On 01/01/15 13:11, Walter Bright via Digitalmars-d wrote:
> Please show some context where that frequently happens for you.
>
> I see some instances in Phobos, but they are all of the form:
>
>    [x .. y$(RPAREN)
>
> which would be better coded as:
>
>    $(INTERVAL x .. y)
>
>    INTERVAL=[$0$(RPAREN)

See, this is my point.  $(INTERVAL x .. y) is, to my mind, less clear to read 
_in the source_ than [x, y).

If I read $(INTERVAL x .. y) then, OK, I will grasp it's an interval between x 
and y.  But is it the closed interval [x, y], one of the half-open intervals (x, 
y] or [x, y) or the open one (x, y) ... ?

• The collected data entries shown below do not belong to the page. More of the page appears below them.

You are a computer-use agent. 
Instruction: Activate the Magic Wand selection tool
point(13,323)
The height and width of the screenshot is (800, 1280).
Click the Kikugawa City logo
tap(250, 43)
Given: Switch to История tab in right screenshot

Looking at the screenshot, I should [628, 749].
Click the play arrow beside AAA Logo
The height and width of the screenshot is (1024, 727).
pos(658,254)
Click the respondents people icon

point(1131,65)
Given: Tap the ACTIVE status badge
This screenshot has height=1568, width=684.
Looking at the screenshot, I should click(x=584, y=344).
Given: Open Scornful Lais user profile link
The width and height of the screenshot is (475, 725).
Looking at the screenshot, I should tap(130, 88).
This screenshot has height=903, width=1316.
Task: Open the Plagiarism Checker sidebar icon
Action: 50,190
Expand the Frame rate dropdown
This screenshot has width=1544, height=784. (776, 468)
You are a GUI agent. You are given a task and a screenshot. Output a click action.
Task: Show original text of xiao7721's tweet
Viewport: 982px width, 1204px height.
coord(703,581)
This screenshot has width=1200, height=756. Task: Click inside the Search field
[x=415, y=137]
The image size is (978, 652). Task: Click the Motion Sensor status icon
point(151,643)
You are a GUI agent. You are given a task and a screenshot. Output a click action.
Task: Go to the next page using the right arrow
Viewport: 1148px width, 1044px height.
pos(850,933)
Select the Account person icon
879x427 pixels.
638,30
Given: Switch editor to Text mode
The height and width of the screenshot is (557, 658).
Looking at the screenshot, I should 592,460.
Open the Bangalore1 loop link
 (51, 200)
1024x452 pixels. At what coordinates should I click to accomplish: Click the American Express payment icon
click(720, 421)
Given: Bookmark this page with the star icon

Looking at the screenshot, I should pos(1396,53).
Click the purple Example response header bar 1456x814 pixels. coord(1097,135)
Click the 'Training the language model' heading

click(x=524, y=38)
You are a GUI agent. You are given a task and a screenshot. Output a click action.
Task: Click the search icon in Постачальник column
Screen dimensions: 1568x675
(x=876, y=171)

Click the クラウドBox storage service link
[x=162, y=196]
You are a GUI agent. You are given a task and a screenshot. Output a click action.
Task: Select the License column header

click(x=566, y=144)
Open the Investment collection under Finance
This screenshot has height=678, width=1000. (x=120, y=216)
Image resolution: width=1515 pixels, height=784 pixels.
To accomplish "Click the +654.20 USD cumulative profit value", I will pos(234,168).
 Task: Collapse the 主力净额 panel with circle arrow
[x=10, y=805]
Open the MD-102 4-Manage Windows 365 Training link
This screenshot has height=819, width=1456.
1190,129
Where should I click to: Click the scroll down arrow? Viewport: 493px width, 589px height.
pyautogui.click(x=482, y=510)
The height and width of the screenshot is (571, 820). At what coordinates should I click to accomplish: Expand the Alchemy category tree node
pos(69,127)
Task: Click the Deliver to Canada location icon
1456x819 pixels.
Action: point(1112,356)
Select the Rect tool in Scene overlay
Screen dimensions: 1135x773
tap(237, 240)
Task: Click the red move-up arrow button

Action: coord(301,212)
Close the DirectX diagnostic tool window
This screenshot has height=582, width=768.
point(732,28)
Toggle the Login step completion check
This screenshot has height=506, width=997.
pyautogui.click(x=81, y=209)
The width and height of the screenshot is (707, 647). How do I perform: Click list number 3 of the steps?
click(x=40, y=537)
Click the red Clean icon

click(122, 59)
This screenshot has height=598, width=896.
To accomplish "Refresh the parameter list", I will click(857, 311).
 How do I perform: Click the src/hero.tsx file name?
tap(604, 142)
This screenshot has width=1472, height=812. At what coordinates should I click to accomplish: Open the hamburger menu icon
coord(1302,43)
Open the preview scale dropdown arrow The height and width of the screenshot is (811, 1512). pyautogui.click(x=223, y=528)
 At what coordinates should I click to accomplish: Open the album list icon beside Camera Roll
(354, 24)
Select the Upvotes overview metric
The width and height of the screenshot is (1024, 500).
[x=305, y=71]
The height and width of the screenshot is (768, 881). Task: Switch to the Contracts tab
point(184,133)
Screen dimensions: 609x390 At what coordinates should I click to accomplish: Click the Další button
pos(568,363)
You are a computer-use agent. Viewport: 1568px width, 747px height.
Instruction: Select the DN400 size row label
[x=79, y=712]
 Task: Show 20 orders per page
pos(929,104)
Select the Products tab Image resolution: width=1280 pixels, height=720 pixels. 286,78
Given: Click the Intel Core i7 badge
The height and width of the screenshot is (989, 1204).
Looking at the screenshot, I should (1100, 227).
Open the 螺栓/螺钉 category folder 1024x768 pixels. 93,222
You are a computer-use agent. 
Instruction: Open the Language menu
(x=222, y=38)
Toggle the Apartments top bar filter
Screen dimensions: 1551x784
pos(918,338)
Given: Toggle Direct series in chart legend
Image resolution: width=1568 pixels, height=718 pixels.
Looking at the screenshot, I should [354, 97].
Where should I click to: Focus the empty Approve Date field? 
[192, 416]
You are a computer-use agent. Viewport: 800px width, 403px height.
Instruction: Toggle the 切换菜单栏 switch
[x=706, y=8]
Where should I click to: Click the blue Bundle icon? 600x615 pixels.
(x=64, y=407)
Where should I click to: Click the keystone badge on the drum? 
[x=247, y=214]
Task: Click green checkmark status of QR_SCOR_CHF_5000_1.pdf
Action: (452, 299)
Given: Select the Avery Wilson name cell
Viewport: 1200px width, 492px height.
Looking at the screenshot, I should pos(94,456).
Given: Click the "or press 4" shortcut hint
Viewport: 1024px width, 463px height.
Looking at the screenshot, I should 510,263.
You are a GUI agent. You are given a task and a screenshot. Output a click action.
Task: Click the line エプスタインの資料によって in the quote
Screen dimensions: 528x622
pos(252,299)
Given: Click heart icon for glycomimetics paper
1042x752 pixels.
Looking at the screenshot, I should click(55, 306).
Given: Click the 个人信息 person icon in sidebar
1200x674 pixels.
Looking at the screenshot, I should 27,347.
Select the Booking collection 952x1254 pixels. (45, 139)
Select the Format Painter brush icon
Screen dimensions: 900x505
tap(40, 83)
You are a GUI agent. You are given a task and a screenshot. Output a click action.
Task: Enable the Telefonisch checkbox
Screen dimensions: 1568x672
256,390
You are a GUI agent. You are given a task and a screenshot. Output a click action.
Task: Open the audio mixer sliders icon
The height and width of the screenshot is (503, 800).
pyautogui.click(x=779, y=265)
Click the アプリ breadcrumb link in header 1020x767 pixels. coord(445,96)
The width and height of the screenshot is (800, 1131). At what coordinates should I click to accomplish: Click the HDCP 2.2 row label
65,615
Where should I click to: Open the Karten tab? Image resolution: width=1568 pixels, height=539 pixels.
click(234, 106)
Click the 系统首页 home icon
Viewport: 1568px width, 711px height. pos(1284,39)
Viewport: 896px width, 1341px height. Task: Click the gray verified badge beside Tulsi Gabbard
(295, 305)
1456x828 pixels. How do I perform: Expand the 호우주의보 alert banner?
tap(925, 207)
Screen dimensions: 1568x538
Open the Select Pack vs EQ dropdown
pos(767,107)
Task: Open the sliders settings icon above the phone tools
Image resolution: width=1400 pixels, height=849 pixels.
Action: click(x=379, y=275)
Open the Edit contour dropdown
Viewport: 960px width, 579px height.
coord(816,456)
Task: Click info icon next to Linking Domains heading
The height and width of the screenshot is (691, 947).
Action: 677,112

I need that kind of precision to document the kind of code I'm writing 
(including phobos contributions), and I would like to be able to read and write 
with that precision explicitly in the source.  If I need to use a macro 
definition, then the reader has to look up that definition, and you just _know_ 
that people are going to use those macros incorrectly, e.g. if we suppose that 
INTERVAL is [x, y), then people will use it in circumstances where they mean [x, 
y] or (x, y) or whatever.

Yes, I could use a right-bracket UTF8 character, but that's finnicky and 
annoying (and potentially runs into other problems for readers, e.g. what if 
someone copy-pastes my ddoc source into a non-UTF8 email?).  And yes, I could 
use [x, y[ or ]x, y] or ]x, y[, but that notation is more specialist and likely 
to be confusing to readers.

I'm sorry, but I can't see it as anything other than a serious flaw of ddoc that 
a super-common character in both code and mathematics has problems being used, 
as itself, inside the documentation markup :-)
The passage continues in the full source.